**Data in this exercise:**
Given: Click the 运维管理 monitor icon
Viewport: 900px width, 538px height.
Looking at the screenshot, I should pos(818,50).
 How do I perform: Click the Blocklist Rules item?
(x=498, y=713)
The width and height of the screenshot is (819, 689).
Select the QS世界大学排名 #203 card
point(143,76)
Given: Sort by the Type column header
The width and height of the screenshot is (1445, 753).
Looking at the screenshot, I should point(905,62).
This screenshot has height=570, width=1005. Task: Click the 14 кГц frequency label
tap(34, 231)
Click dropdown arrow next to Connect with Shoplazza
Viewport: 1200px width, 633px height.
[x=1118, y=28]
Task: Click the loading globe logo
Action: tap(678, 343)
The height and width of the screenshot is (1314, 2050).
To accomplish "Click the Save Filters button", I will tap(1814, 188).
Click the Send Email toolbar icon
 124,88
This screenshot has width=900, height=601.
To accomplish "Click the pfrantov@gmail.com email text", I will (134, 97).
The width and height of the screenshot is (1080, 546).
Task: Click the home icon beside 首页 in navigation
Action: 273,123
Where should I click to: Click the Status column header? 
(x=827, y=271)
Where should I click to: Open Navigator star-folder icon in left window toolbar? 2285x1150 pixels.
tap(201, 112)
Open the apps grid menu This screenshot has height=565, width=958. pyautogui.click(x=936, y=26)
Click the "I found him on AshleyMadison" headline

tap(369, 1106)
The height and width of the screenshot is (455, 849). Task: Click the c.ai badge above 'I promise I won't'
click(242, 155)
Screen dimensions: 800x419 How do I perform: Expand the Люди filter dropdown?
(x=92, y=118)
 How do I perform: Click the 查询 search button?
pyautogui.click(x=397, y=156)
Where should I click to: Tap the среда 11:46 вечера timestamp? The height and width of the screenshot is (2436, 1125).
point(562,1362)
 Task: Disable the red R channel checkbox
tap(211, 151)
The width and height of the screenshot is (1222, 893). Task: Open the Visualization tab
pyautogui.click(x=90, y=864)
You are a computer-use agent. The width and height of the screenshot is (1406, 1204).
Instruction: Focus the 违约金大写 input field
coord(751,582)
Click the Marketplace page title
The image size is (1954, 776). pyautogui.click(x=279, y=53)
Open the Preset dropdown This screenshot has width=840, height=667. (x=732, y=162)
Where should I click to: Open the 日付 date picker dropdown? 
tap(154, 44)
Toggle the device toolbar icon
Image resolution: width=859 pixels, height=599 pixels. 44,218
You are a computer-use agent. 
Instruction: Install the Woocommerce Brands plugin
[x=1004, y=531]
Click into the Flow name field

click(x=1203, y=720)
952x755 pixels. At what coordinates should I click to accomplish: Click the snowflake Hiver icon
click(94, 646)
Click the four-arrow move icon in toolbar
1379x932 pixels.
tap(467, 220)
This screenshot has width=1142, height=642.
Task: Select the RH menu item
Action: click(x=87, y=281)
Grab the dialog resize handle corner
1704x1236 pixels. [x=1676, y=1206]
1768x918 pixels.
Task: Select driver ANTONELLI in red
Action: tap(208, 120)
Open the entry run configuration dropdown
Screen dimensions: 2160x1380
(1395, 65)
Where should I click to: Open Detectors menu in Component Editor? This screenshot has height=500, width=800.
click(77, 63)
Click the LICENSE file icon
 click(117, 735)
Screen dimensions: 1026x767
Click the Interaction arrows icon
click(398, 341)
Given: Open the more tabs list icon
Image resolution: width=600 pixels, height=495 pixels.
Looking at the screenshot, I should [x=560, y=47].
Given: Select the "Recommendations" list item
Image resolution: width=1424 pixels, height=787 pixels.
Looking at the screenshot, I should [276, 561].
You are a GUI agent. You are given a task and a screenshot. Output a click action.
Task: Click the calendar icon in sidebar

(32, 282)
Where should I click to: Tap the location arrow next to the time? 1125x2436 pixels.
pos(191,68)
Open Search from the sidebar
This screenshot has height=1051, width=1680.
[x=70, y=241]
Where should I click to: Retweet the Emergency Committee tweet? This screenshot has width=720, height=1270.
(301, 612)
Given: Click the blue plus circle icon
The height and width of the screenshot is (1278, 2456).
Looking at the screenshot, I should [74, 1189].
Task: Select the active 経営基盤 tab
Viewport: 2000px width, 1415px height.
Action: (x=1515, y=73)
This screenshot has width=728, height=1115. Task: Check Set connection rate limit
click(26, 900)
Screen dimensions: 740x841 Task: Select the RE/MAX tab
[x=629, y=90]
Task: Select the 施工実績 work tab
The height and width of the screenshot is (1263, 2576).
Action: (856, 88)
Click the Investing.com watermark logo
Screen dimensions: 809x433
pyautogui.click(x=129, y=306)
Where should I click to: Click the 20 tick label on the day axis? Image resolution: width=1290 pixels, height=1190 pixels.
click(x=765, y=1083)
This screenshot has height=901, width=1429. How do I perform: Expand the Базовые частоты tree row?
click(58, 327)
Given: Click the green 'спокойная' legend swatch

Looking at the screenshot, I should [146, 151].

**Request:** Write out the lines verbatim, everything from the start of the records down to the line containing "tap(34, 231)", with both ends included.

**Solution to the problem:**
Given: Click the 运维管理 monitor icon
Viewport: 900px width, 538px height.
Looking at the screenshot, I should pos(818,50).
 How do I perform: Click the Blocklist Rules item?
(x=498, y=713)
The width and height of the screenshot is (819, 689).
Select the QS世界大学排名 #203 card
point(143,76)
Given: Sort by the Type column header
The width and height of the screenshot is (1445, 753).
Looking at the screenshot, I should point(905,62).
This screenshot has height=570, width=1005. Task: Click the 14 кГц frequency label
tap(34, 231)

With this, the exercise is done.